**EXCERPT TO READ:**
Thursday, February 28, 2013

A C Newman, Shut Down the Streets

A C Newman writes songs that you remember once you hear them a few times, that come from some place inside his inner sanctum. His third album, Shut Down the Streets (Matador), combines some very nice songs with some haunting arrangements, floating sorts of things at times, but then they have movement too. Some nice guitar in there now and again as well.

It's music that wards off the depredations of a long winter, that looks ahead to spring, that's what hits me right now.

It's pop-rock-alt that doesn't assume you are stupid. I like that. Because we aren't stupid. The "Shut Down the Streets" song has a message too. So I like this guy.

Monday, February 25, 2013

Marc Ducret, Tower Vol. 4

Marc Ducret's Tower, Vol 4 (Ayler AYLCD 121) finds the guitarist switching gears. This is an unaccompanied guitar solo album with Marc on acoustic.

It's not at all ordinary however, in whatever way "ordinary" might connote for a solo acoustic set. There is an interesting mix of both conventional and unconventional sounds produced--by introducing prepared objects (it sounds like) and unusual playing techniques into the situation.

So sometimes the guitar might sound like a Chinese Pipa lute, or by the use of unusual singingly sustained harmonics, sound like a Southeast Asian stringed instrument, and so forth.

(Screenshot and document pointing data)
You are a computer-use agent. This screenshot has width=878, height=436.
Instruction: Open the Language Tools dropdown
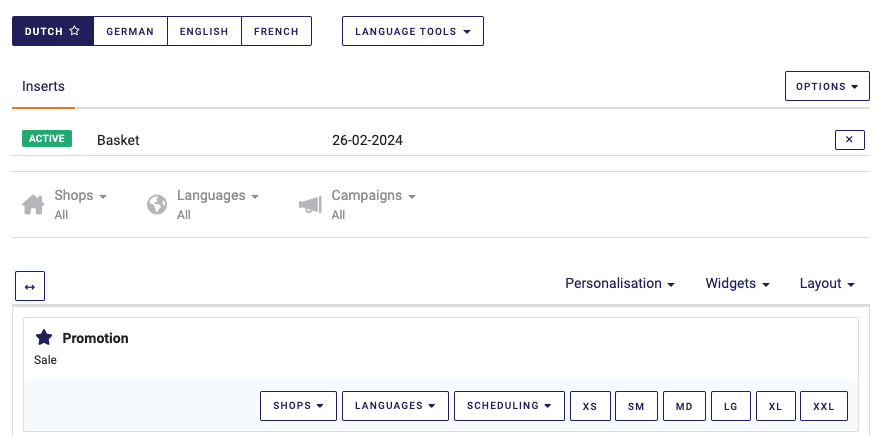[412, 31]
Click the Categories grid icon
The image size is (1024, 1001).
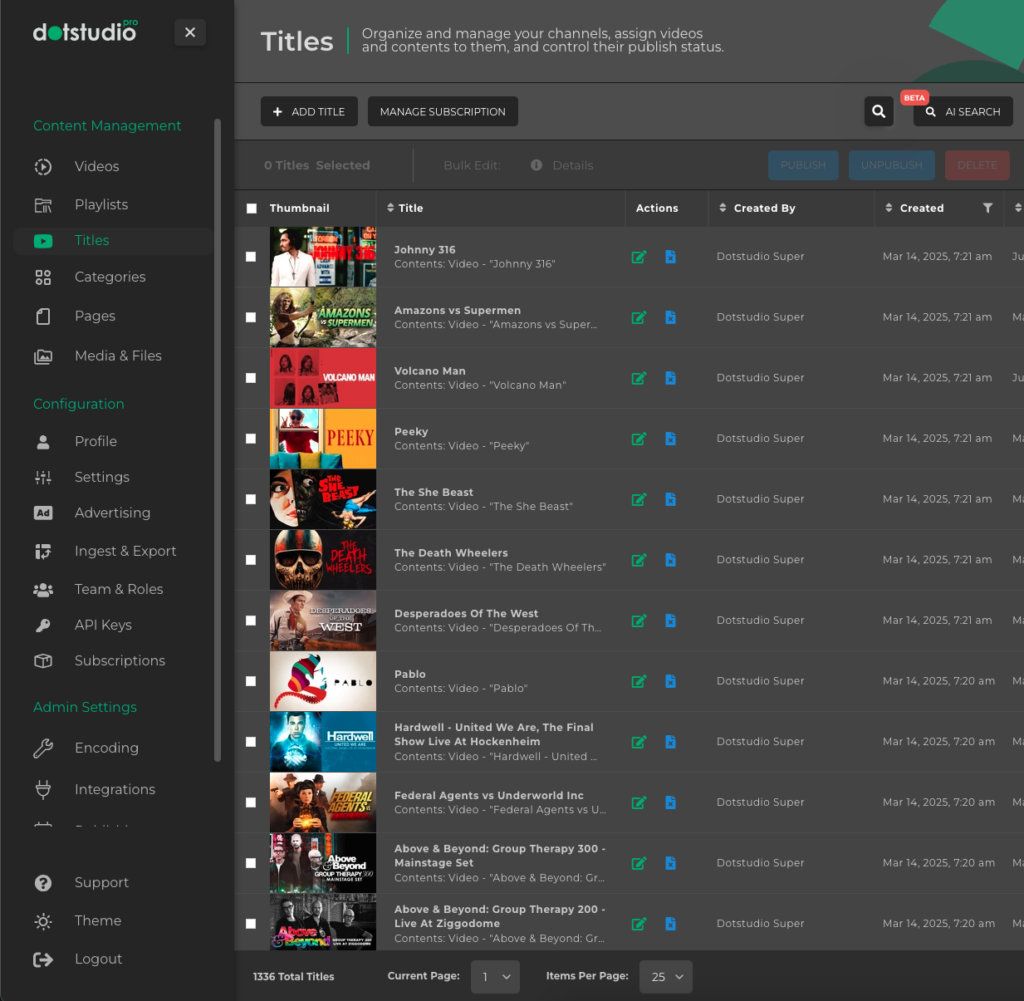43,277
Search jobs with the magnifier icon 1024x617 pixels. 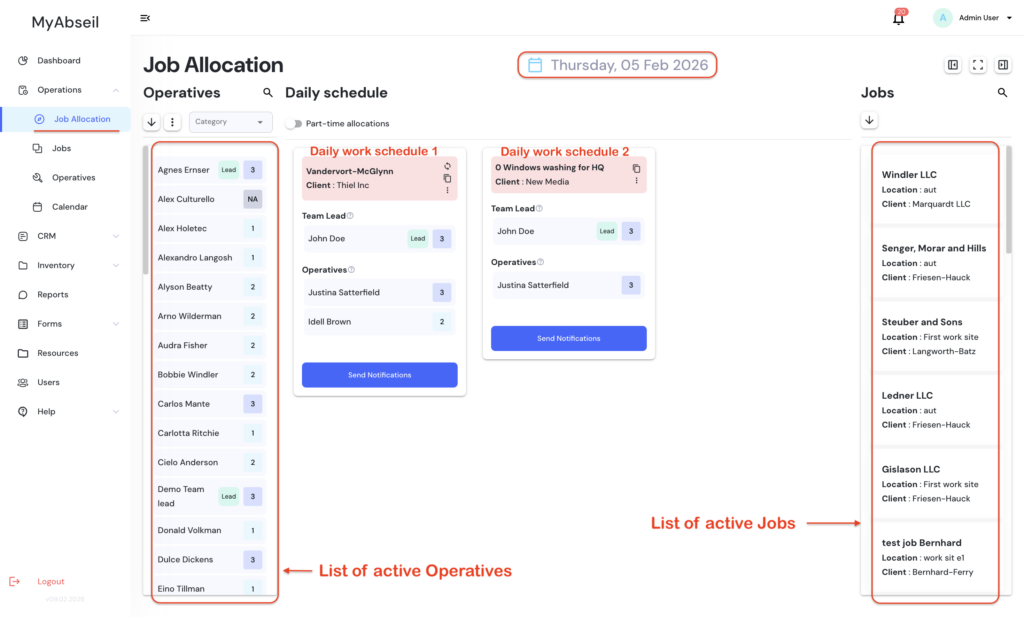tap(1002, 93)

**WHAT NEEDS TO BE DONE:**
Continue the music reviews from the point where they stop, picking up after the last sentence of the Marc Ducret entry.

**RESPONSE TO THIS EXERCISE:**
Even when the sound is conventional, his musical approach to line and chord is highly original and comes through strongly on these pieces. There's perhaps a hint of classic Beefheartian abstraction, bluesiness, and then otherwise simply not what you might expect.

A composer's guitarist? A guitarist's composer? Both.

This is an extraordinary record. Ducret must be heard. And the very short, concluding rendition of Joni Mitchell's "Electricity"! Brilliant.

Ken Hatfield Sextet, For Langston

February 1st of this month marked the release of guitarist-composer-arranger Ken Hatfield's For Langston (Arthur Circle Music 6854). It's an ambitious song cycle honoring Renaissance Harlem's poet laureate Langston Hughes. February 1st also marks Langston's would-be birthday.

It's a sextet performing music set to the poetry of Hughes, covering a wide range of poems and creating a modern, somewhat cool jazz ambiance that fits the exceptional wordplay without attempting a completely literal correspondence between the two.

The sextet showcases the vocal presence of Hilary Gardner, who has a pleasing, musical way about her. Ken Hatfield's nylon stringed acoustic guitar has plenty of space and solo time, which he puts to good use. The striking sound world of Jamie Baum's alto flute brings a third solo voice into the mix and she responds with nicely turned phrasing and a beautiful sound. The group is grounded by solid rhythm section work from Hans Glawischnig, Jeff Hirschfield and Steven Kroon, on bass, drums and percussion.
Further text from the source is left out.